I’d like to add something about the question you asked regarding distributed representations and why they are so powerful and behind a lot of what we do.
So one way to think about these vectors of numbers what they really are are attributes that are learned by the machine, or by a brain if we think that’s how brains work. So a word or an image or any concept is going to be associated with these attributes that are learned.
Now associating attributes to concepts is not a new idea. Linguists will define things like the gender or plural or this is an animal or this is alive or not. And people trying to build semantic descriptions of the world do that all the time. But here the difference is that these attributes are learned. And the learning system discovers all of the attributes that it needs to do a good job of predicting the kind of data that we observe.

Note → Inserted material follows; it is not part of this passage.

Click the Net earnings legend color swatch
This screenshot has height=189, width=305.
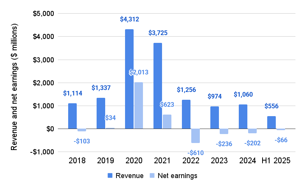152,175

The important notion here is the notion of composition — something which is is very central in computer science and also in many of the older ideas of AI. Cognitive scientists thought that neural nets cannot do composition.
Actually composition is at the heart of why deep learning works. In the case of the attributes and distributed representation I was talking about it’s because there are so many configurations of these attributes that can be composed in exponentially many ways that these representations are so powerful.
And when you consider multiple levels of representations, which is what deep learning is about,
then you get an extra level of composition that comes in, and that allows you to represent even more abstract things.
A nice example of distributed representations where you can see them at work in people, is if you just have symbols, you might have a symbol for a dog and a symbol for a cat, and a symbol for a man and a symbol for a woman. But that wouldn’t explain why you can ask anybody the following question, and young kids can do this. If you say “You’ve gotta chose: either dogs are male and cats are female, or dogs are female and cats are male.” People have no doubt whatsoever. It’s clear that dogs are male and cats are female.
And that doesn’t make any sense at all. And the reason it’s clear is because the vector for dogs is more like the vector for man, and the vector for cats is more like the vector for woman. And that’s just obvious to everybody. And if you believe in symbols and rules, it doesn’t make any sense.